■ Activity ■
Once the line with "Click the horizontal scrollbar right arrow" is found in the data, output it and each following line exactly, up to and including the line with "Expand category list", and nothing before or after.

[Stored data]
**********
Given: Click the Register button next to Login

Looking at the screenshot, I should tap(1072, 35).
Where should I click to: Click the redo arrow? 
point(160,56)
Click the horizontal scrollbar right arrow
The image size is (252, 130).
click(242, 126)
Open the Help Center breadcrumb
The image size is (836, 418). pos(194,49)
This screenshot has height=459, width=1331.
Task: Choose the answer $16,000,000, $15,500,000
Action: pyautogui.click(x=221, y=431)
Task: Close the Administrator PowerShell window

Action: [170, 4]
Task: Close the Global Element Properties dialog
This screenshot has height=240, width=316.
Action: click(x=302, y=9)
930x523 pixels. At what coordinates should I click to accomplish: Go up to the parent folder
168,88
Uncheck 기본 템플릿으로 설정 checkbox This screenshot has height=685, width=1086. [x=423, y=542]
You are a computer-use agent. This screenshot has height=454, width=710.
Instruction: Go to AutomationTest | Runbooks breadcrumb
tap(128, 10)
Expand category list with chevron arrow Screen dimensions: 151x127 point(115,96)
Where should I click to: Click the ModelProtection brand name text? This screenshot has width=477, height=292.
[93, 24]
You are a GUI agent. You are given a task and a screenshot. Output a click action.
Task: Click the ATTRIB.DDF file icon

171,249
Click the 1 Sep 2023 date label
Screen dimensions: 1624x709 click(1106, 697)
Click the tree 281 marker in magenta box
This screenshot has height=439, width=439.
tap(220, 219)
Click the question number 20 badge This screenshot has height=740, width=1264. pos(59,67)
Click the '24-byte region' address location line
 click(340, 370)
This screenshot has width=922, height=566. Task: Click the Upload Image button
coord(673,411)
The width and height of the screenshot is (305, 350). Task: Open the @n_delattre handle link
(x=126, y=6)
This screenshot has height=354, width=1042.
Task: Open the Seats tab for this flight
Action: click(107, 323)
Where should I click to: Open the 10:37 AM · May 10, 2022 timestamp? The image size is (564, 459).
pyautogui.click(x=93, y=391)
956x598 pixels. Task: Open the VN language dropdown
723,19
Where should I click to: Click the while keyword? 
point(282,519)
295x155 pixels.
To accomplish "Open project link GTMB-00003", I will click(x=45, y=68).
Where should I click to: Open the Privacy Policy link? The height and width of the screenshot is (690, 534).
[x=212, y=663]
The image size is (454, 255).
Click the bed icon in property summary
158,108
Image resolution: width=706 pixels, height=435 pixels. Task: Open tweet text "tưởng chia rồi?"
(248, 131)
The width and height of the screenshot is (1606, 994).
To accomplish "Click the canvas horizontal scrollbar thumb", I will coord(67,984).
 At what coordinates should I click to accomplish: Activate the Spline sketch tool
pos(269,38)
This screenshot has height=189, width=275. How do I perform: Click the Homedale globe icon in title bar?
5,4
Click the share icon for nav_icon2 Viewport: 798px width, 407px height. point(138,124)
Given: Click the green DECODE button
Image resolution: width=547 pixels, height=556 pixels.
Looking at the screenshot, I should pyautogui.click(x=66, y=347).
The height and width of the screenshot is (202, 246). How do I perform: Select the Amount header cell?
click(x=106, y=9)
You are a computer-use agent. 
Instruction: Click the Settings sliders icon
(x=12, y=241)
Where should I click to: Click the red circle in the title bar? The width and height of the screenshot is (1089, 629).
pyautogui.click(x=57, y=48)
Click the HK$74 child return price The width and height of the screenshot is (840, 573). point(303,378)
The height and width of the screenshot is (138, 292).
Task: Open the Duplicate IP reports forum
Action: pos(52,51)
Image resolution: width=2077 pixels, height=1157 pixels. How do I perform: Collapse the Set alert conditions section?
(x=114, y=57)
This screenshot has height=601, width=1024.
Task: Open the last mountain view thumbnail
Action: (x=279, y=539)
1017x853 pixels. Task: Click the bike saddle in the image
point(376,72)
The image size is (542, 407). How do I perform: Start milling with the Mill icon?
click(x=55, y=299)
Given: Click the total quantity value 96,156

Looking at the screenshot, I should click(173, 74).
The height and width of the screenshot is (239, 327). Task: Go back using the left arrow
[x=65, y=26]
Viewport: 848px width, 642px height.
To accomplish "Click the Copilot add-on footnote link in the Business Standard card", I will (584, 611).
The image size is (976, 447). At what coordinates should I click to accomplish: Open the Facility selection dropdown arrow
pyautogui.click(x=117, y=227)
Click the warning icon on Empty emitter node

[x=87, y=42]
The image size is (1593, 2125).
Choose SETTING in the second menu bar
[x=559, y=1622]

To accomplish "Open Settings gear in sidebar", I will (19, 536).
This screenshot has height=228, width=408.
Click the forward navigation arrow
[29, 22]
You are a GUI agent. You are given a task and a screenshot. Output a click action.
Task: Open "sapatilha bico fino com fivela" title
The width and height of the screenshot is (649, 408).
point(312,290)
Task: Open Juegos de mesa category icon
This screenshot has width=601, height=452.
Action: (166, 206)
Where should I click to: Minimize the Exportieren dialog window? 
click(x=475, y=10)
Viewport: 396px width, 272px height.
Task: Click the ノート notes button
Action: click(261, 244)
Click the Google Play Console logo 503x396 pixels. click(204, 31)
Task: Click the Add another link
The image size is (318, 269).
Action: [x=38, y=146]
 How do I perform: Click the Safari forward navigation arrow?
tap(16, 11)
**********
■ Answer to this problem ■
Click the horizontal scrollbar right arrow
The image size is (252, 130).
click(242, 126)
Open the Help Center breadcrumb
The image size is (836, 418). pos(194,49)
This screenshot has height=459, width=1331.
Task: Choose the answer $16,000,000, $15,500,000
Action: pyautogui.click(x=221, y=431)
Task: Close the Administrator PowerShell window

Action: [170, 4]
Task: Close the Global Element Properties dialog
This screenshot has height=240, width=316.
Action: click(x=302, y=9)
930x523 pixels. At what coordinates should I click to accomplish: Go up to the parent folder
168,88
Uncheck 기본 템플릿으로 설정 checkbox This screenshot has height=685, width=1086. [x=423, y=542]
You are a computer-use agent. This screenshot has height=454, width=710.
Instruction: Go to AutomationTest | Runbooks breadcrumb
tap(128, 10)
Expand category list with chevron arrow Screen dimensions: 151x127 point(115,96)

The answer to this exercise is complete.